**What you need to do**
Rewrite the records below as a numbered list with one line per item, omitting blank lines.
____
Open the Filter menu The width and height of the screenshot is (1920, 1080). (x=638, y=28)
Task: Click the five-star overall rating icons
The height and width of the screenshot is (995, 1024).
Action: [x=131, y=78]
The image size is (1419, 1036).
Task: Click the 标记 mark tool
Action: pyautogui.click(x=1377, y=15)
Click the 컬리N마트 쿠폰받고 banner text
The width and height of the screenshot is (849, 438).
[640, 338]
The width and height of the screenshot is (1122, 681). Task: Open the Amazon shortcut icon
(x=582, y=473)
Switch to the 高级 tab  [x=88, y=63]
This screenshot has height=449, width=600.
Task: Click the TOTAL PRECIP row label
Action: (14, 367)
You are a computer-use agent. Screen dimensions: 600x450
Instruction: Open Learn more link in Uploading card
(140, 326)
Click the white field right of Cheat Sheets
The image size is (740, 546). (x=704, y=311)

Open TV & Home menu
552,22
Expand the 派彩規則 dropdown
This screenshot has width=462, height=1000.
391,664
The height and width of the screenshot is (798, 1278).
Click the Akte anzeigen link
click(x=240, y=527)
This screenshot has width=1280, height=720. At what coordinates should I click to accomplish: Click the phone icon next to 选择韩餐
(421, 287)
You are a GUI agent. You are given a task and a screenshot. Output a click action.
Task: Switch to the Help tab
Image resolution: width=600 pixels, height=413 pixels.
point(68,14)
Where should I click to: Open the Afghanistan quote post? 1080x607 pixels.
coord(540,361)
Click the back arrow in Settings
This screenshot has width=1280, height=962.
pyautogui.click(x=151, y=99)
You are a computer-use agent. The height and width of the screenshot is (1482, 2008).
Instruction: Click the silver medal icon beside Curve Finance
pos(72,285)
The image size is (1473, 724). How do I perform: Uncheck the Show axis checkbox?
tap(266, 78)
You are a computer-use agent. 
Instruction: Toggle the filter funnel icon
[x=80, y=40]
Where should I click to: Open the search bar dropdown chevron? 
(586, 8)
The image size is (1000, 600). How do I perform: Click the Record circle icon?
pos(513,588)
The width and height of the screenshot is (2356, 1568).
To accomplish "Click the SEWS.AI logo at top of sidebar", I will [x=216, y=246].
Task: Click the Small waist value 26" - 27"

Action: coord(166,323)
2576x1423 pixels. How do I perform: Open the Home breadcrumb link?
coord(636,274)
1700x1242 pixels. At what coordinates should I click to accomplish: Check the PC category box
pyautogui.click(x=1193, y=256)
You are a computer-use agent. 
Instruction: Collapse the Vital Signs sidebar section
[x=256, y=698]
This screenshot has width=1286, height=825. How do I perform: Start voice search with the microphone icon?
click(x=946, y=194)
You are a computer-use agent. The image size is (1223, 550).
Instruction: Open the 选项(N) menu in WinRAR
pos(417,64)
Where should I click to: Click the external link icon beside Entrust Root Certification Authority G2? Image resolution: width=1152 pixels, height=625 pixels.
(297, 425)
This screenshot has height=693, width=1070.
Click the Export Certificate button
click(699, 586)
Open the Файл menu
____
**Solution to the exercise**
1. Open the Filter menu The width and height of the screenshot is (1920, 1080). (x=638, y=28)
2. Task: Click the five-star overall rating icons
3. The height and width of the screenshot is (995, 1024).
4. Action: [x=131, y=78]
5. The image size is (1419, 1036).
6. Task: Click the 标记 mark tool
7. Action: pyautogui.click(x=1377, y=15)
8. Click the 컬리N마트 쿠폰받고 banner text
9. The width and height of the screenshot is (849, 438).
10. [640, 338]
11. The width and height of the screenshot is (1122, 681). Task: Open the Amazon shortcut icon
12. (x=582, y=473)
13. Switch to the 高级 tab  [x=88, y=63]
14. This screenshot has height=449, width=600.
15. Task: Click the TOTAL PRECIP row label
16. Action: (14, 367)
17. You are a computer-use agent. Screen dimensions: 600x450
18. Instruction: Open Learn more link in Uploading card
19. (140, 326)
20. Click the white field right of Cheat Sheets
21. The image size is (740, 546). (x=704, y=311)
22. Open TV & Home menu
23. 552,22
24. Expand the 派彩規則 dropdown
25. This screenshot has width=462, height=1000.
26. 391,664
27. The height and width of the screenshot is (798, 1278).
28. Click the Akte anzeigen link
29. click(x=240, y=527)
30. This screenshot has width=1280, height=720. At what coordinates should I click to accomplish: Click the phone icon next to 选择韩餐
31. (421, 287)
32. You are a GUI agent. You are given a task and a screenshot. Output a click action.
33. Task: Switch to the Help tab
34. Image resolution: width=600 pixels, height=413 pixels.
35. point(68,14)
36. Where should I click to: Open the Afghanistan quote post? 1080x607 pixels.
37. coord(540,361)
38. Click the back arrow in Settings
39. This screenshot has width=1280, height=962.
40. pyautogui.click(x=151, y=99)
41. You are a computer-use agent. The height and width of the screenshot is (1482, 2008).
42. Instruction: Click the silver medal icon beside Curve Finance
43. pos(72,285)
44. The image size is (1473, 724). How do I perform: Uncheck the Show axis checkbox?
45. tap(266, 78)
46. You are a computer-use agent. 
47. Instruction: Toggle the filter funnel icon
48. [x=80, y=40]
49. Where should I click to: Open the search bar dropdown chevron? 
50. (586, 8)
51. The image size is (1000, 600). How do I perform: Click the Record circle icon?
52. pos(513,588)
53. The width and height of the screenshot is (2356, 1568).
54. To accomplish "Click the SEWS.AI logo at top of sidebar", I will [x=216, y=246].
55. Task: Click the Small waist value 26" - 27"
56. Action: coord(166,323)
57. 2576x1423 pixels. How do I perform: Open the Home breadcrumb link?
58. coord(636,274)
59. 1700x1242 pixels. At what coordinates should I click to accomplish: Check the PC category box
60. pyautogui.click(x=1193, y=256)
61. You are a computer-use agent. 
62. Instruction: Collapse the Vital Signs sidebar section
63. [x=256, y=698]
64. This screenshot has width=1286, height=825. How do I perform: Start voice search with the microphone icon?
65. click(x=946, y=194)
66. You are a computer-use agent. The image size is (1223, 550).
67. Instruction: Open the 选项(N) menu in WinRAR
68. pos(417,64)
69. Where should I click to: Click the external link icon beside Entrust Root Certification Authority G2? Image resolution: width=1152 pixels, height=625 pixels.
70. (297, 425)
71. This screenshot has height=693, width=1070.
72. Click the Export Certificate button
73. click(699, 586)
74. Open the Файл menu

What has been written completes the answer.